Сестра повела ее к маленькому сараю для инструментов, где отец держит машинку для стрижки живой изгороди, мешки с удобрениями и старые газонокосилки, которые любит разбирать, а потом старается собрать заново.

— Это должно стоить моего доллара, — проворчала Ханна.

Она стоит очень-очень тихо, слушает музыку, становящуюся все громче.

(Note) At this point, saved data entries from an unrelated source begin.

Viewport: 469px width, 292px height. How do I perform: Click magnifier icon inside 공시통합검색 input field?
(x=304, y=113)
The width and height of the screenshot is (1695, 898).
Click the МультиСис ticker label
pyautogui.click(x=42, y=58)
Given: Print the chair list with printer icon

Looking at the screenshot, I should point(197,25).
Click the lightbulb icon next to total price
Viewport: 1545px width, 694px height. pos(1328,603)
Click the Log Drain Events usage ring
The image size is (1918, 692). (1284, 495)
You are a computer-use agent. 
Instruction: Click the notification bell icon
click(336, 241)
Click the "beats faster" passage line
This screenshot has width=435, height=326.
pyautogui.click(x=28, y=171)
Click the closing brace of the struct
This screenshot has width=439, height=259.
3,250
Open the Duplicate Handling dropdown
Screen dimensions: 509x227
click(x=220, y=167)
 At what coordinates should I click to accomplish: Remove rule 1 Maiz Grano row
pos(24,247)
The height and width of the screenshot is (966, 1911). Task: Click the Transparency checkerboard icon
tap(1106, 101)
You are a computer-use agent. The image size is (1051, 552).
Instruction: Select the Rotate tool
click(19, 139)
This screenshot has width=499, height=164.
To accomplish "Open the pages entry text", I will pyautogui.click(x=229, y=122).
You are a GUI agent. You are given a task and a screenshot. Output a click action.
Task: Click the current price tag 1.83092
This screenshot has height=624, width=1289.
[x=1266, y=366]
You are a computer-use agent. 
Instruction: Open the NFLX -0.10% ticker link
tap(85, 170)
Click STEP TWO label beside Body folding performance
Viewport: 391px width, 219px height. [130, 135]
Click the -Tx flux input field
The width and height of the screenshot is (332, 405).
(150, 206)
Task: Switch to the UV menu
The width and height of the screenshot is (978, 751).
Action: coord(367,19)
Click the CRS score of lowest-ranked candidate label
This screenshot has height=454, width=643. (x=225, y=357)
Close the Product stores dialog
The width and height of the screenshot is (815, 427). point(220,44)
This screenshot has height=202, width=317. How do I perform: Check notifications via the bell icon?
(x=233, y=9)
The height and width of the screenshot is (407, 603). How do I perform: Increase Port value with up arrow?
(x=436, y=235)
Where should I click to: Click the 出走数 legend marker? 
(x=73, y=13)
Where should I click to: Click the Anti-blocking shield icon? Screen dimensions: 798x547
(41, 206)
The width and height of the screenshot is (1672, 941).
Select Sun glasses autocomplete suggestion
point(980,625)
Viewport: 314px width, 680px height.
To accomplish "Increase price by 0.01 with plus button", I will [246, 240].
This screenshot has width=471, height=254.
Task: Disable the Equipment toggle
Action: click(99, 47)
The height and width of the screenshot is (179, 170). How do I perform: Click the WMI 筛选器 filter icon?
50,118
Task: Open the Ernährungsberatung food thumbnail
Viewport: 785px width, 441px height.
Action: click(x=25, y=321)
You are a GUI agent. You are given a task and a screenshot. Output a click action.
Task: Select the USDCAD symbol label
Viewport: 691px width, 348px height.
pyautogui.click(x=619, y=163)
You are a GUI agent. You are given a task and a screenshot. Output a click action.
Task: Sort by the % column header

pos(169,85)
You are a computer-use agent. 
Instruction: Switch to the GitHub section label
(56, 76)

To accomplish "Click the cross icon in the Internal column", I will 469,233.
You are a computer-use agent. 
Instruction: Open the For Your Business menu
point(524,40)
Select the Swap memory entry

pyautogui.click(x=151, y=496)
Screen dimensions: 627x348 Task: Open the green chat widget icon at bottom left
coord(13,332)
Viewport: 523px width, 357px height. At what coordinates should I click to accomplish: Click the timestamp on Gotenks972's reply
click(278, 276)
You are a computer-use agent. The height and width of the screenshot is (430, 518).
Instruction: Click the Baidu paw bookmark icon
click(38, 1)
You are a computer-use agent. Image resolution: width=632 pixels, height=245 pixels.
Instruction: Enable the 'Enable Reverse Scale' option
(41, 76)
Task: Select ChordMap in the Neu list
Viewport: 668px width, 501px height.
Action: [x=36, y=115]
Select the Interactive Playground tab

Похоже, та идет из просеки впереди.

— Я иду домой, Джудит! — кричит Ханна, не блефуя, так как неожиданно ей стало все равно, настоящая ли та штука в банке.

Солнце уже не кажется таким теплым, как секунду назад.

А звуки все громче.

И громче.

Джудит вынула пустую банку из-под майонеза из кроличьей норки рядом с навесом сарая и принялась рассматривать ее, вертя на солнце, улыбаясь находящемуся внутри.

— Дай посмотреть! — Ханна в нетерпении.

— Может, мне стоит заставить тебя дать мне еще один доллар, — ответила сестра, усмехаясь, не отрывая взгляда от банки.

— Ни за что! — вознегодовала Ханна. — Ни за какие коврижки. — Она попыталась выхватить стекляшку, но Джудит оказалась быстрее, рука Ханны скользнула по пустоте.

В лесу Ханна поворачивается и смотрит в сторону дома, потом в сторону просеки, ожидающей ее за деревьями.

— Джудит! Это не смешно! Я иду домой прямо сейчас!

Ее сердце стучит так же громко, как музыка. Почти. Не так, но близко.

Волынки и скрипки, барабаны, звон, как от тамбуринов.

Ханна делает еще один шажок в сторону просвета, потому что никогда не покажет сестре, что испугалась. Это глупо, сейчас ясный день, и она знает этот лес как свои пять пальцев.

Джудит свернула крышку, протянула банку Ханне, та увидела маленькую засохшую штуку, кучкой свернувшуюся на дне. Крохотная мумифицированная скорлупка какого-то создания, серая и рассыпающаяся на солнечном свете.

— Это просто треклятая дохлая мышь! — с омерзением сплюнула Ханна. — Я дала тебе целый доллар, чтобы посмотреть на камень и мышь в банке?

— Это не мышь, тупая. Смотри внимательнее.

Ханна так и поступила: наклонилась ближе и увидела стрекозиные крылья на спине, прозрачные, радужные крылья, слабо поблескивающие в солнечных лучах. Ханна прищуривается и понимает, что видит лицо существа, понимает, что у него вообще есть лицо.

— О! — вскрикнула она, быстро взглянув на свою триумфально улыбающуюся сестру. — О Джудит. Боже мой! Что это?

— А ты не знаешь? — спросила та. — Тебе все надо разжевать?

Ханна пробирается сквозь бурелом туда, где тропинка исчезает под нагромождением упавших гниющих древесных стволов. Отец рассказывал, что когда-то там стоял дом. Давным-давно. Осталась только большая куча камней, где раньше находилась печная труба, и колодец, закрытый ржавыми гофрированными листами жести. Здесь был пожар, все жители дома погибли.